Enable MIXED mode authentication on SQL Server instance

We didn't setup any domain controller in Azure environment. So we are not able to connect SQL server from other machine using windows authentication mode. For connecting on premise installation we need SQL server configured in mixed mode(SQL server Authentication). 

    
    Invoke-Command –ConnectionUri $uri –Credential $AdminCredential -ArgumentList $UserName, $password –ScriptBlock {
        param($UserName, $password) 
    
        Set-ExecutionPolicy Bypass
     
        Import-Module sqlps -DisableNameChecking
        
        # Enabled MIXED mode authentication for the SQL Server instance
        Write-Host "Enabling mixed mode authentication"
        $LoginObject = New-Object ('Microsoft.SqlServer.Management.Smo.Server') $env:COMPUTERNAME
        $LoginObject.Settings.LoginMode = [Microsoft.SqlServer.Management.SMO.ServerLoginMode]::Mixed
        $LoginObject.Settings.Alter()

        # Stop and start the SQL Server instance 
        Write-Host "Restarting SQL server"
        $Mssqlserver.Stop()
        start-sleep -s 60
        $Mssqlserver.Start()
        start-sleep -s 60
    }

Create a SQL Server administrator login

At last, create a SQL authenticated user which is used to login into SQL instance from SQL Server Management Studio. 
      Username : "SQLServer-admin" 
      Password : "P@ssw0rd"
Note: SQL Server Azure VM and database username and password are same in this tutorial. Here, I have append "-admin" to $serviceName variable. You can change it to whatever you want.

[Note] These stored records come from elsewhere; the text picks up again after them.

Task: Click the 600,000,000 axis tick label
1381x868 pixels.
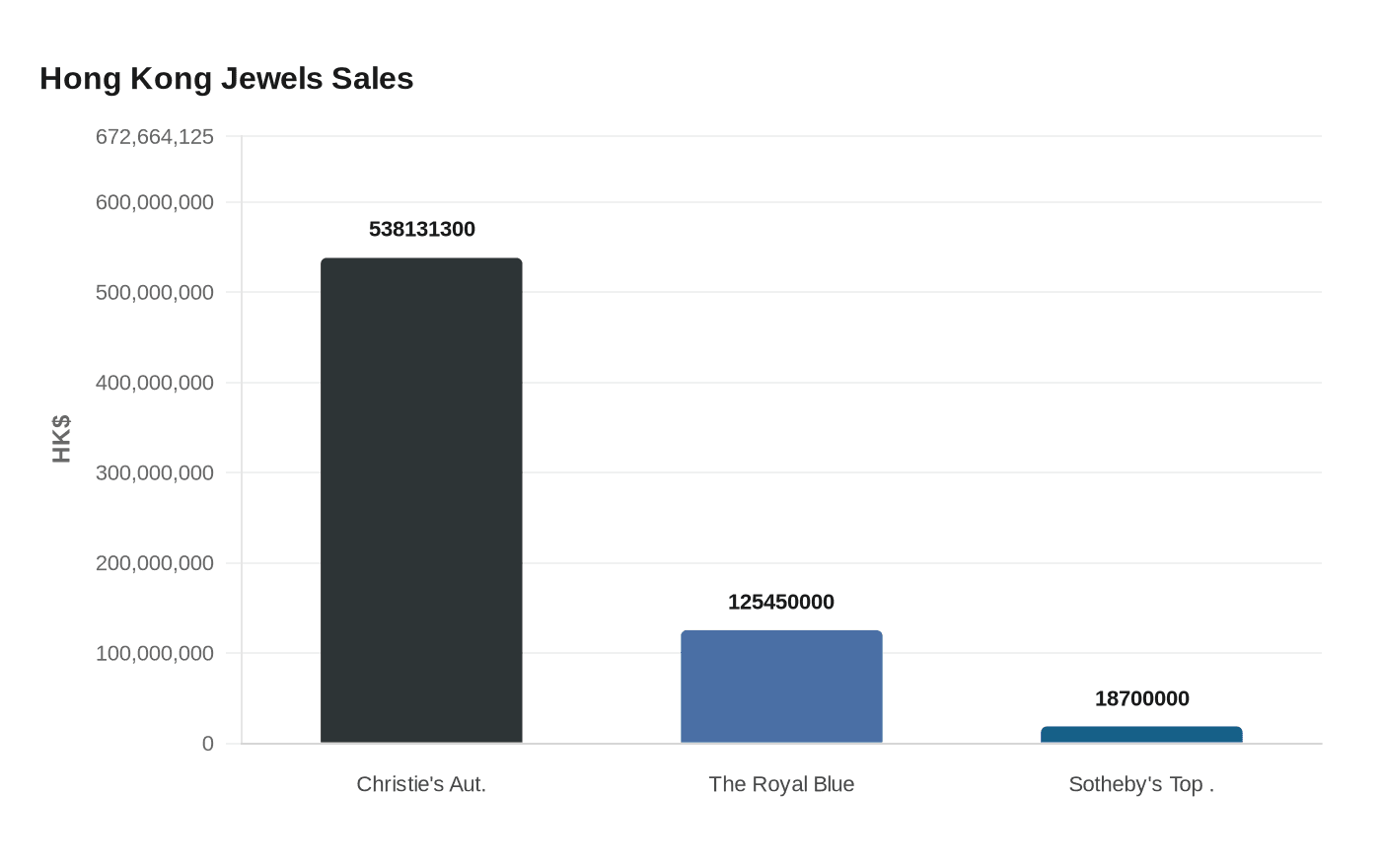Action: pos(155,202)
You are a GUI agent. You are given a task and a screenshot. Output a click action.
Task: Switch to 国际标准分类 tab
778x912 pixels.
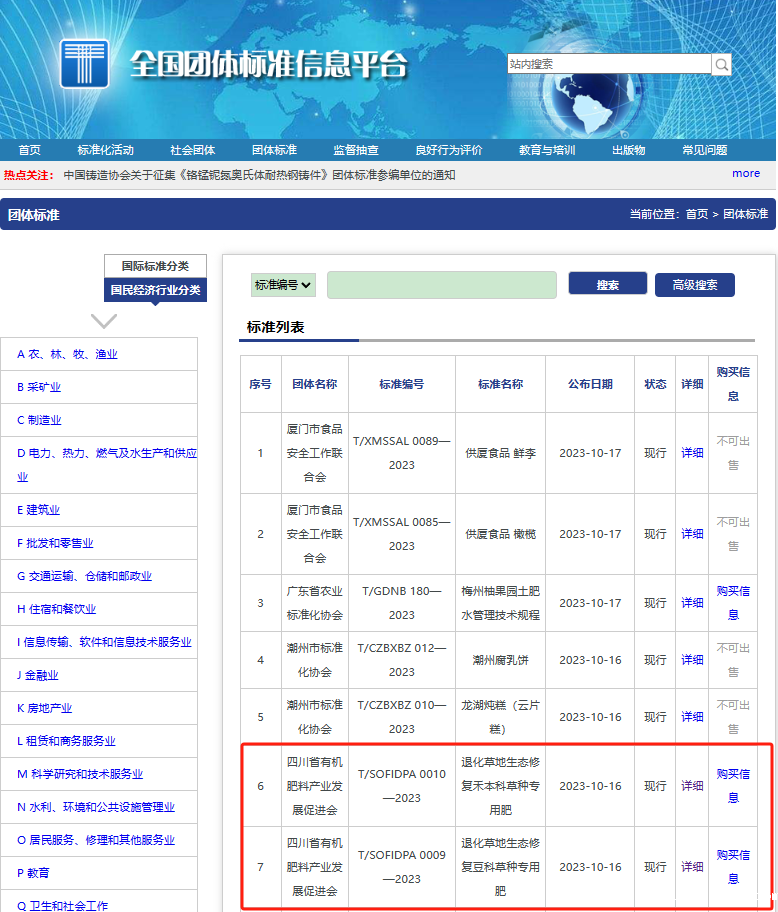[155, 266]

Invoke-Command –ConnectionUri $uri –Credential $AdminCredential -ArgumentList $UserName, $password –ScriptBlock {
    param($UserName, $password) 
  
    Set-ExecutionPolicy Bypass
     
    Import-Module sqlps -DisableNameChecking

    $DatabaseUsername = $UserName
    $DatabasePassword = $password

    # Create SQL admin Login
    Write-Host "Creating SQL admin Login"
    Invoke-SqlCmd -ServerInstance $env:COMPUTERNAME -Database "master" -Query `
    "
        USE [master]
        GO
        IF Not EXISTS (SELECT name FROM master.sys.server_principals WHERE name = '$DatabaseUsername')
        BEGIN
         CREATE LOGIN [$DatabaseUsername] WITH PASSWORD='$DatabasePassword'
         EXEC sp_addsrvrolemember '$DatabaseUsername', 'sysadmin'
            EXEC sp_addsrvrolemember '$DatabaseUsername', 'dbcreator'
         EXEC sp_addsrvrolemember '$DatabaseUsername', 'securityadmin'
        END
        "
}   

SQL server machine is now setup in mentioned Azure subscription.

Connect to SQL server through SQL SERVER MANAGEMENT STUDIO

Open SQL Server Management Studio and login to SQL server using "SQL Server Authentication" mode.

Login Details:

         Server Name: "<Service Name>.cloudapp.net"

         Port              : 1433

         Login            : "<Service Name>-admin"

         Password      : "P@ssw0rd"

  

I hope, you successfully created SQL server on your Azure subscription. Suggestions and comments about this post are always welcome.